Residents in Kalasin province campaign on Wednesday for the Feb 2 election. (Photo by Yongyuth Phuphuanphet)
The centre agreed on Wednesday to a request made by the Bangkok Metropolitan Administration (BMA) after outbreaks of violence on advance voting day on Sunday were capped by a protester leader being shot dead.
CMPO director Chalerm Yubamrung said 10,000 police were being deployed. He called on the general public to exercise their right to vote with police on hand to ensure safety and smooth election proceedings, starting by the supervision of the delivery of ballot boxes.
Protests and blockades by the People's Democratic Reform Committee (PDRC) and its alliance, the People's Democratic Force to Overthrow Thaksinism (Pefot) on Sunday forced election officials to scrap advance voting in 33 constituencies in Bangkok.
Bangkok and the southern region were hit by protests and blockades. Voting did not take place in 47 constituencies in the South.
An election banner of a Bhumjaithai Party candidate at a bus stop on Din Daeng Road in Bangkok is damaged as it prevents commuters from seeing incoming buses. (Photo by Nattapol Lovakul)
Problems in Bangkok continued on Wednesday when election chiefs assigned to two district stations resigned, Veera Yeephrae, the EC chief in Bangkok, said. One was to oversee the poll at a station in Bang Kapi district and the other was at Yannawa and Bang Kholaem districts.
BMA governor MR Sukhumbhand Paritbatra showed sympathy for them, saying the two officials, who work for City Hall, had the right to quit over safety concerns considering what happened on advance voting day.

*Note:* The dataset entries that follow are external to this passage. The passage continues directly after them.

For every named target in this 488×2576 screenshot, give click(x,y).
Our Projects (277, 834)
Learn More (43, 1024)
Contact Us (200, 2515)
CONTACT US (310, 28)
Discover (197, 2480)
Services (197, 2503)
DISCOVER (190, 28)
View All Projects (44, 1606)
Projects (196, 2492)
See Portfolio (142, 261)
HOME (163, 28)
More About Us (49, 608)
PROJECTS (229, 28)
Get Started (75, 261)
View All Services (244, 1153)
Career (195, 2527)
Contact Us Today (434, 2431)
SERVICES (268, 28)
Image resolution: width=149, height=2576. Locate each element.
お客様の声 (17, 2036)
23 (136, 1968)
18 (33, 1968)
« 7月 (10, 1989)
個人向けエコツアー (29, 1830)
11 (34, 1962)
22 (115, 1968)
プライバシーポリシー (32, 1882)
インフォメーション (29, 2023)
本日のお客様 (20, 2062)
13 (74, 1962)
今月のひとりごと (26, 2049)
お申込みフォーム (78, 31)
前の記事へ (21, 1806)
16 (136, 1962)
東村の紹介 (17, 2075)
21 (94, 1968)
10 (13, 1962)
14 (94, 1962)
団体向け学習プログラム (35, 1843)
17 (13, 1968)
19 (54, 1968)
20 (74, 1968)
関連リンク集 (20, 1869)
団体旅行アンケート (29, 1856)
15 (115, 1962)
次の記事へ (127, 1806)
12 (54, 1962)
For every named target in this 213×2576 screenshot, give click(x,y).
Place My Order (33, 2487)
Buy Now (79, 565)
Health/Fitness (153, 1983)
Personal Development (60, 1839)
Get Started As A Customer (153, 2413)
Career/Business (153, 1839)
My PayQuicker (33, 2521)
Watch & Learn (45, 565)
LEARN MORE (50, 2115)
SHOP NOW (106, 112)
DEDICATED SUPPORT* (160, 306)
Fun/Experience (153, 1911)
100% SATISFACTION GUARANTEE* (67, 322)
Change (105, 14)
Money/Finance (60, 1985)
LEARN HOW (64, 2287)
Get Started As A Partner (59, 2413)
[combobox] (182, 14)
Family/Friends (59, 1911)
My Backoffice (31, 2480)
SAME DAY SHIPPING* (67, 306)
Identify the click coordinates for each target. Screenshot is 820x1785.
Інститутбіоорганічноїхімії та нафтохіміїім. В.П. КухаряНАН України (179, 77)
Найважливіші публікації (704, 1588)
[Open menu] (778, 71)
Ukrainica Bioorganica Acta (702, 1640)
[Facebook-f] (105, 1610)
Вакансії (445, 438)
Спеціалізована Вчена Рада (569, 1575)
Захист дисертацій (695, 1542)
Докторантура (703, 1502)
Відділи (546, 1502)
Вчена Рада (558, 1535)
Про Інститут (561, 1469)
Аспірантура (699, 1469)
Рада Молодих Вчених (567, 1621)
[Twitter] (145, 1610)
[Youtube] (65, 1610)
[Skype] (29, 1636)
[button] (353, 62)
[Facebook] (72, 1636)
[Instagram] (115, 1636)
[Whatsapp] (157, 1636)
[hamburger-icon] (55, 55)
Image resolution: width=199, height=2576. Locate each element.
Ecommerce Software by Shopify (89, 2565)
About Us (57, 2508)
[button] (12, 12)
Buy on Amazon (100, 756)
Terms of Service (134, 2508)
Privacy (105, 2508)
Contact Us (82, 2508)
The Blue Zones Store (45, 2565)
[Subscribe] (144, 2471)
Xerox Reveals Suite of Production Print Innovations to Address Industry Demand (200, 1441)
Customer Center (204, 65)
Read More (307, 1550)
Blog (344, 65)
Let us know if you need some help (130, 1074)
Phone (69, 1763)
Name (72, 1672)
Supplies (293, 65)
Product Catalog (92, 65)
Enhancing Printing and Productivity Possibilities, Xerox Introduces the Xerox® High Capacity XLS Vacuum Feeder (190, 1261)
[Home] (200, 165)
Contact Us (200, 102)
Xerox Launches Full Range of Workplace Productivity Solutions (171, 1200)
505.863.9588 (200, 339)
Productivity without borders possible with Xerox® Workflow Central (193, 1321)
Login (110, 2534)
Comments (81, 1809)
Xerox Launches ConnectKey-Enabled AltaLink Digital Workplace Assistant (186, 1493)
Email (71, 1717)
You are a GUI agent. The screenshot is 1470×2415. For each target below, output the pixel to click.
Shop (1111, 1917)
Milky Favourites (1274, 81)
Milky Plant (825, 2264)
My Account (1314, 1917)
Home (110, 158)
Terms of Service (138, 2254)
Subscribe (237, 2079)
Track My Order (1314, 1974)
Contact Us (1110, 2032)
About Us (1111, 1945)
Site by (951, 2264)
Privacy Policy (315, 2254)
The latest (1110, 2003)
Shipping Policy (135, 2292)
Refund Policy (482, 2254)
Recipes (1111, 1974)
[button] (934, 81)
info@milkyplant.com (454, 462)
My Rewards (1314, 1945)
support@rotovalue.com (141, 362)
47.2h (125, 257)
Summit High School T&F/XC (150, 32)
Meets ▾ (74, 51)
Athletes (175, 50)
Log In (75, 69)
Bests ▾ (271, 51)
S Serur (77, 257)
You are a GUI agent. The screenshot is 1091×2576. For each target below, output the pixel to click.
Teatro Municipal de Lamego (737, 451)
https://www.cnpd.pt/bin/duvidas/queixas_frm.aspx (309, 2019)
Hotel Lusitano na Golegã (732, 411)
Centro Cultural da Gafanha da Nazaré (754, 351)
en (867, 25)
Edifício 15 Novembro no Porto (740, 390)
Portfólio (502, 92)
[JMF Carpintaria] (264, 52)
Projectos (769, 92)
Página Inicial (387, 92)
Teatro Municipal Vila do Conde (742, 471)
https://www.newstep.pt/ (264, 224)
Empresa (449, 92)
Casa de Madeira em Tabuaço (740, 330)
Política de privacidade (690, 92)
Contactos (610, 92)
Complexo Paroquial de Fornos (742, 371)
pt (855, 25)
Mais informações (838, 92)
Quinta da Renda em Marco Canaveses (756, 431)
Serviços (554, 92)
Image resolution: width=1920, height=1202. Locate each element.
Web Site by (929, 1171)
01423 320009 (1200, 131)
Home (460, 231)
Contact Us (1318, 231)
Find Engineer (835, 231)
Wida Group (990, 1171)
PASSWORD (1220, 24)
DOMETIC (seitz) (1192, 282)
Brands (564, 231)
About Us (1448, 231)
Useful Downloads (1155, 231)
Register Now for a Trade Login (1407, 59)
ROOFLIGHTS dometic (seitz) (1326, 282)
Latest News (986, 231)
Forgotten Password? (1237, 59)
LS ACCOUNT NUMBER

EC commissioner Somchai Srisuthiyakorn said the polling agency had set Feb 23 as a new date for advance voting in areas that were affected by protesters.
The PDRC is trying to prevent the election, saying reform should be undertaken first before the country organises a new poll.
The election will be contested by 53 political parties, including Pheu Thai.
The caretaker government and Pheu Thai have been trying to drum up support for the election in Bangkok and other provinces.
Caretaker Interior Minister Jarupong Ruangsuwan ordered all provincial governors to carry out a campaign to promote the election and encourage voters to go to the polls.
"Opponents of the election are looking down on people,'' Mr Jarupong said.
Pokin Polakun, a key legal expert for Pheu Thai, stressed the need to hold the election as it was stated in a royal decree and urged the EC to use all measures to ensure that the poll is carried out on Sunday.